FAA hopes to cut hunting, fishing fly-in accidents

Posted: Monday, August 24, 2009

ANCHORAGE - Fireweed blossoms are peaking, the silver salmon are running and hunting season is underway in Alaska, signs of autumn that has the Federal Aviation Administration offering a safety outreach to improve hunting and fishing fly-in accidents.

FAA studies show that August is the worst month for aviation accidents in Alaska among both commercial charter and privately-operated small aircraft, with as many as 22 such incidents in one recent year.

But the FAA is hoping that this fall number will be way down, thanks to a day-long fly-in safety seminar offered Aug. 1 at Palmer Municipal Airport by the Medallion Foundation, the Alaska chapter of the Ninety Nines, Artic's Air Academy and the FAA's safety team.

The Ninety Nines is an international organization of women pilots, and Artic's is a flight training school located in Palmer. The program is sponsored primarily by the Alaska Region of the Federal Aviation Administration's Safety Team.

The event, billed as Pilot Adventure, will attract pilots already using skills learned at the seminar. Palmer airport manager Chris Gates said he would like to expand next year's safety seminar to a two-day event.
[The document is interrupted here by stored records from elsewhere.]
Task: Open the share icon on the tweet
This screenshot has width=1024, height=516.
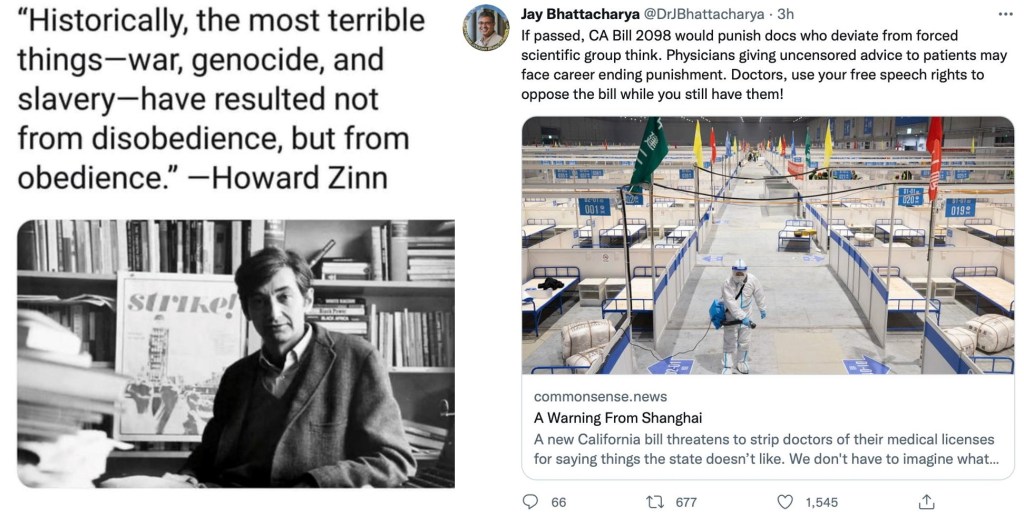Action: click(x=927, y=502)
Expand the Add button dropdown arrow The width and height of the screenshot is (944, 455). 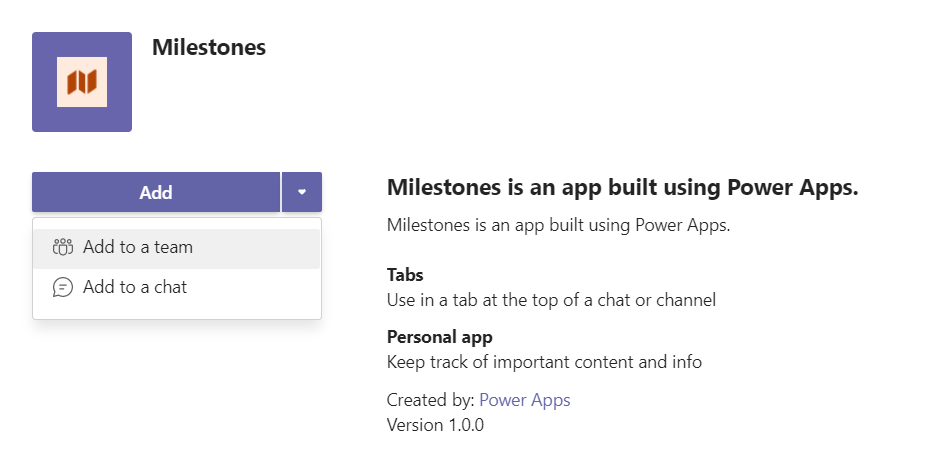302,192
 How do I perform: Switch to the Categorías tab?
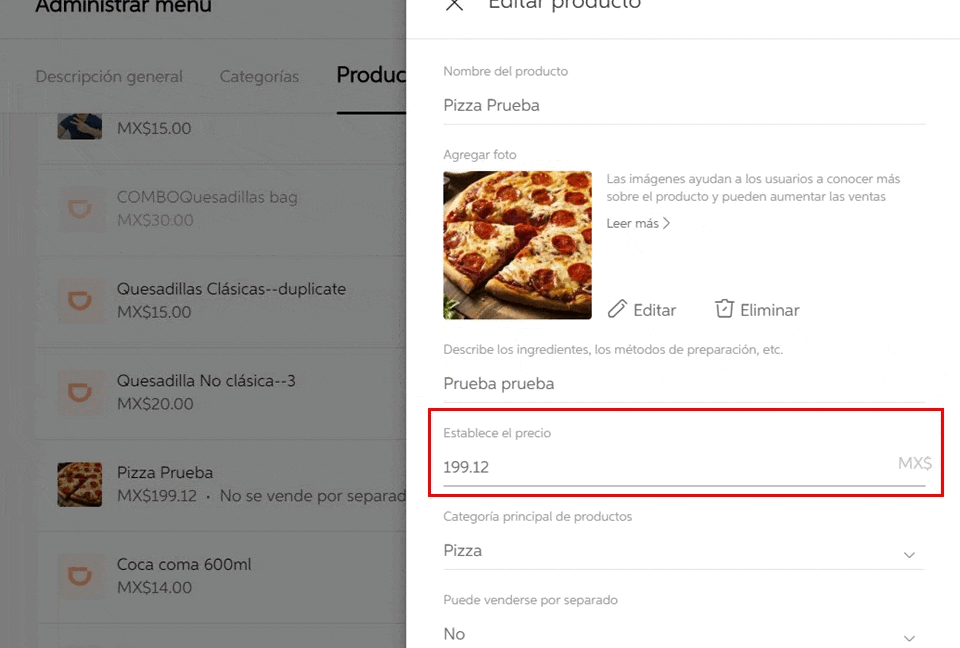tap(259, 76)
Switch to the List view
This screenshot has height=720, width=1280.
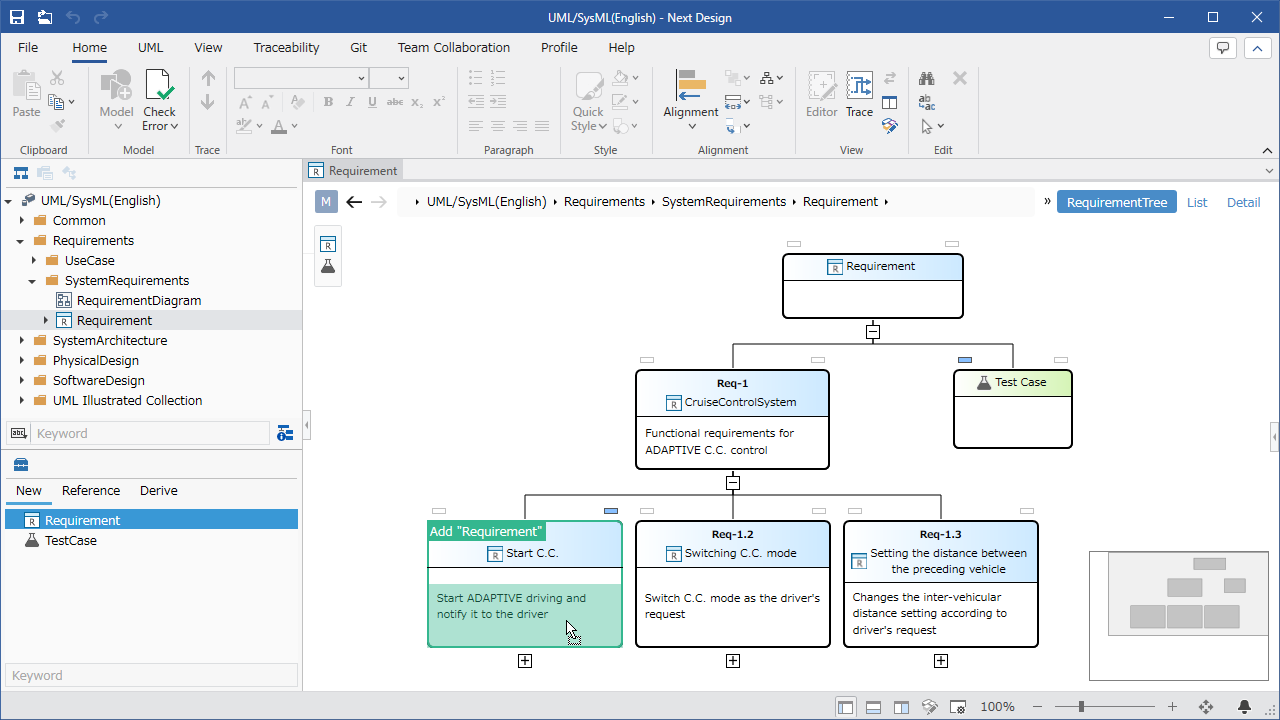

The target for such safety seminars are pilots flying into locations like Black Rapids, the Talkeetna Mountains, and farther areas north, to drop off hunters hoping to harvest moose, sheep and caribou.

Flying in to most of these locations means landing at what aviators call "short field," usually gravel bars, airstrips cut between trees, or dirt strips on the sides of mountains.

While business owners and corporate executives alike spend thousands of dollars readying their aircraft to fly into sport hunting locations, they are not always assured proficient pilots, according to the FAA.

"It is well known countrywide that if you hunt and fish and don't own an airplane in Alaska, you probably want to," said Dennis Ward, executive director of the Medallion Foundation. "I was one of those - I wanted to hunt and fish - so I learned to fly."

Ward was among the organizers of the seminar, prompted by the FAA statistics showing a disturbing rise in the number of aviation accidents each August. From 2004 to 2007 alone, the number of such incidents rose from 14 to 22, the FAA said.

June's numbers, by comparison, there were 10 such aviation accidents in Alaska.

The carnage from these aircraft is spread far and wide in Alaska.

"Most of these incidents and accidents are on landing or on take off," said Ward, during a presentation on "How Not to Wreck Your Super Cub this Hunting Season."

"Most of the time the injuries to the pilot and passenger are minimal, but the cost of getting your airplane ferried or even helicoptered out is astronomical," he said.

Other seminar subjects focused on human error and the aviator survival skills, learning to fly in Alaska and the passenger's role in aviation safety.

Kurt MacKenzie of FR Bell and Associates, who flies recreationally about 100 hours a year, said he found the session was well worth his time.

"This was hugely valuable and I started using the techniques and procedures right away," he said. "I have a cabin out in the (Matanuska-Susitna) valley and am using what we discussed while flying my Maule M4 on a 700-foot airstrip out there."

FAA employee Val Jokela, in a session on survival from the passenger's perspective, offered some unique, but common sense survival tips.

"What you get out of a crashed airplane is usually what you are wearing," said Jokela. " I use vests, wear them in the plane and fill the pockets with items that can be used in case of an emergency."

Her suggestions included an array of items from knifes that can cut wood and metal to a Ziploc bag full of peanut butter, placed in a lower back pocket of the vest, where it can be used as both a lumbar support and food high in protein.

The seminar also featured a short field clinic on the gravel airstrip that attracted seven pilots and their aircraft. They proceeded to put into practice the advice of seasoned pilots from the Ninety Nines and Artic's Academy.

The seminar also included vendor booths and a display of historic Alaskan aircraft, and tours inside a U.S Air Force C17 from the Third Wing at Elmendorf Air Force Base.

MacKenzie said he felt that the promise of a combined safety seminar and short field competition at next year's event would help the seminar grow to become one of the biggest aviation events in Alaska.

"I am just tickled to death," said Ken More, with Artic's Academy. "This is the best aviation project that I have ever worked on."